Much of what we see about hiking, particularly online, is framed through outcomes. The most visible stories tend to focus on demanding days, clear endpoints, and experiences that can be easily shared, measured, and compared. For many people, that framing is motivating. It offers direction and a sense of purpose, and it reflects genuine enjoyment of challenging time in the hills.

The issue is not that this version of hiking exists, or that people find meaning in it. The issue is that it can start to look like the only version that matters. When one way of being outdoors dominates what we see, it quietly shapes expectations about what hiking is supposed to look like, and who it is for.

If that version of hiking resonates with you, there is nothing wrong with that. But if it does not, the disconnect can be subtle and unsettling. You might enjoy being outdoors while also feeling that your experience somehow falls short of what hiking is meant to be. Not because you lack ability or interest, but because what you are seeing does not reflect what you are drawn to.

Online Representation and What It Misses

Online hiking culture isn’t shaped only by what people actually do in the hills. It’s shaped by what gets repeated, rewarded, and shared. Certain kinds of days translate more easily into content, and over time they begin to dominate the picture. Even when nobody intends it, those representations can start to feel like the benchmark, quietly defining what looks impressive, legitimate, or worth aspiring to.

It’s also worth remembering that online visibility is not the same thing as experience, involvement, or contribution. Some of the most capable, thoughtful, and deeply connected people I’ve met in the outdoors have little or no online presence. They’re out there regularly, quietly building knowledge, skills, and relationships with the landscape, without any interest in documenting it.

I became aware of this gap more clearly after a chance encounter on the island of Raasay. I’d been there for the day hiking and ended up chatting to a woman waiting for the ferry back, her bike beside her and a dog curled up nearby. She’d grown up on Skye, knew the islands intimately, and was back for the holidays. She was on her way from a solo stay at the bothy at the very north of Raasay, where she’d spent a few quiet days on her own with her parents’ dog.

She was deeply knowledgeable about the landscape in a way that only comes from long familiarity. When we were parting ways, I asked whether she had any online presence, almost out of habit. She smiled and said no. She spent her time outdoors without documenting it, and had no interest in turning experience into content.

That moment stayed with me. Not because it was unusual, but because it wasn’t. It was a reminder that a huge amount of outdoor knowledge and connection exists entirely outside the online picture, carried quietly by people who don’t feel the need to represent themselves at all.

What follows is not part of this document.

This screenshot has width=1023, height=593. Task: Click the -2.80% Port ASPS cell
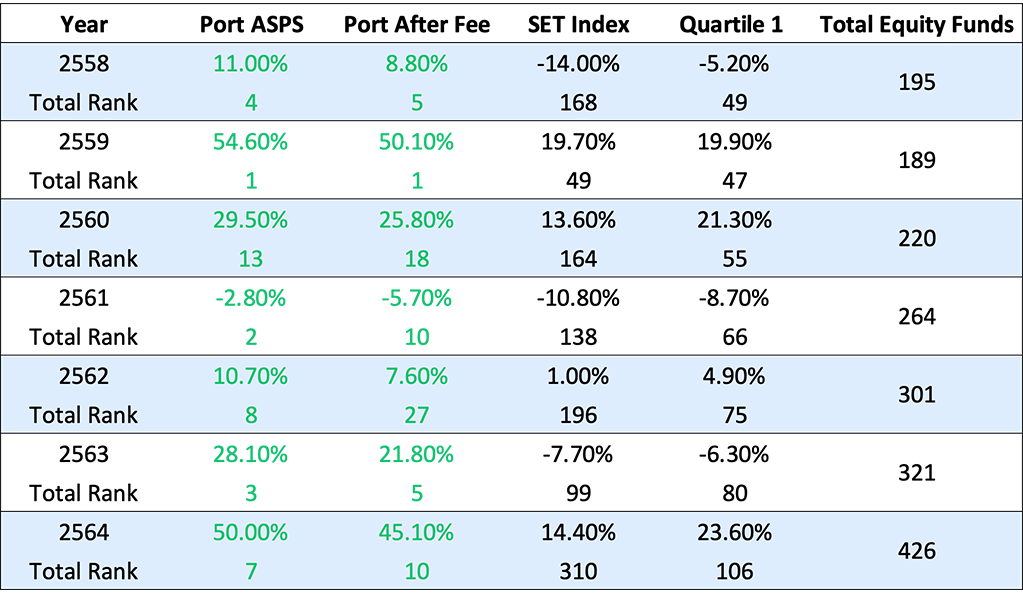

When a small, highly visible slice of the outdoor community comes to stand in for the whole, it can give a misleading picture of what hiking culture actually looks like. Not because anyone is doing something wrong, but because so much of what makes the outdoors rich, generous, and varied simply doesn’t translate into content.

Hiking Beyond a Summit

At its simplest, hiking is about moving through a landscape on foot. It is about time spent travelling rather than arriving at a single point. When that idea comes back into focus, the pressure to justify a day by the ascent begins to loosen.

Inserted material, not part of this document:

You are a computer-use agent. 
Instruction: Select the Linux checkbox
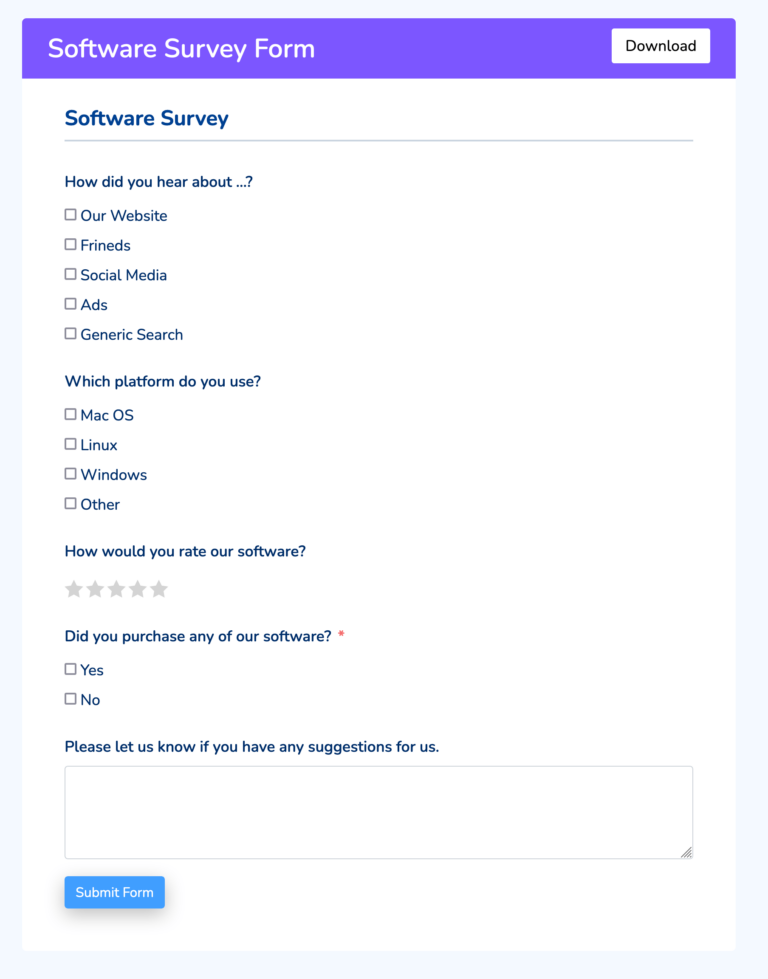[70, 443]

Walking through glens and valleys gives a different sense of scale and connection. You see how ridges link together, how slopes shape the land, and how weather and light move across a place. Mountains feel less like destinations and more like part of a wider, living landscape that you are moving within.

Some hikes stay with you not because of a single defining moment, but because of how the day unfolds. Woodland gives way to open ground, views appear and disappear, and the feel of the place changes gradually around you. The satisfaction comes from immersion, from spending enough time within a landscape that its details begin to register. You are not waiting for the best part. You are already in it.

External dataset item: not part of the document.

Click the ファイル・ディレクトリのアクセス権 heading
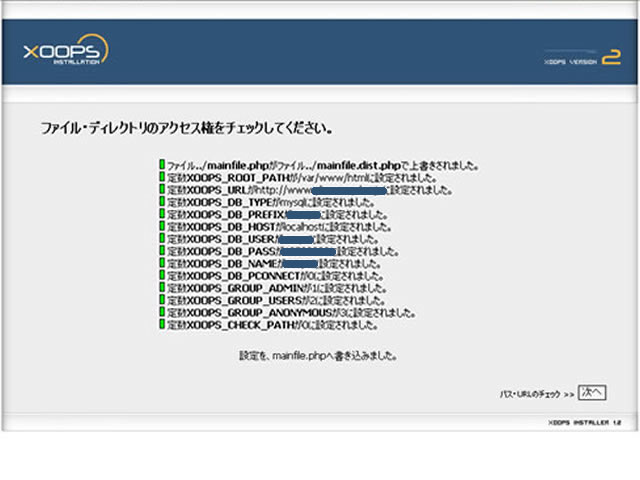The image size is (640, 480). point(186,130)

A hiker walks along a path through a mountainous landscape, with rolling hills and a valley below, under a clear blue sky.

Bothies, Culture, and Different Ways of Belonging Outdoors

Some parts of hiking culture are shaped less by where you go, and more by how people relate to place over time. Bothy journeys are a good example of this. For some, they involve shared days out and time spent together. For others, they are quiet, solitary journeys, shaped by self-reliance and time alone in remote landscapes.

Bothy culture is not defined by whether you arrive alone or with others. It is rooted in long-standing traditions of access, care, and respect for place. Those traditions exist whether or not they are visible; they don’t rely on an audience to be meaningful.

In recent years, bothies have become more documented on social media, often presented as destinations or experiences to be captured. That visibility reflects only a small part of a much broader culture. Much of what sustains bothy life happens away from screens, through norms, shared responsibility, and a deep understanding of place.

This is another reminder that what appears online is only ever a sliver of the whole. Hiking culture, like the landscapes it moves through, is deeper and more nuanced than any single representation can show.

Allowing Yourself to Broaden

Many people come to hiking with a particular focus. That focus can be rewarding, especially early on, when it brings clarity and confidence. Over time, it is common for interests to widen.

What changes is not enthusiasm, but perspective. Challenging days may still matter, but they are often accompanied by quieter routes, longer journeys, and experiences chosen for their ability to connect you to the landscape or community. The range of what counts as a good day expands, and with it, the freedom to choose differently.

Hiking in a Way That Makes Sense to You

Hiking can be demanding and ambitious. It can also be exploratory, social, or purposefully solitary. It can involve high ground or remain firmly at lower levels. It can be about reaching somewhere, or about moving through a place and letting the day unfold as it takes shape.

If the version of hiking you see most often does not resonate with you, you are not missing something essential. And if it once did, but no longer does, that shift is valid.

Hiking has never been one thing. It has always held many ways of being outdoors. The only real question is which of those ways speaks to you.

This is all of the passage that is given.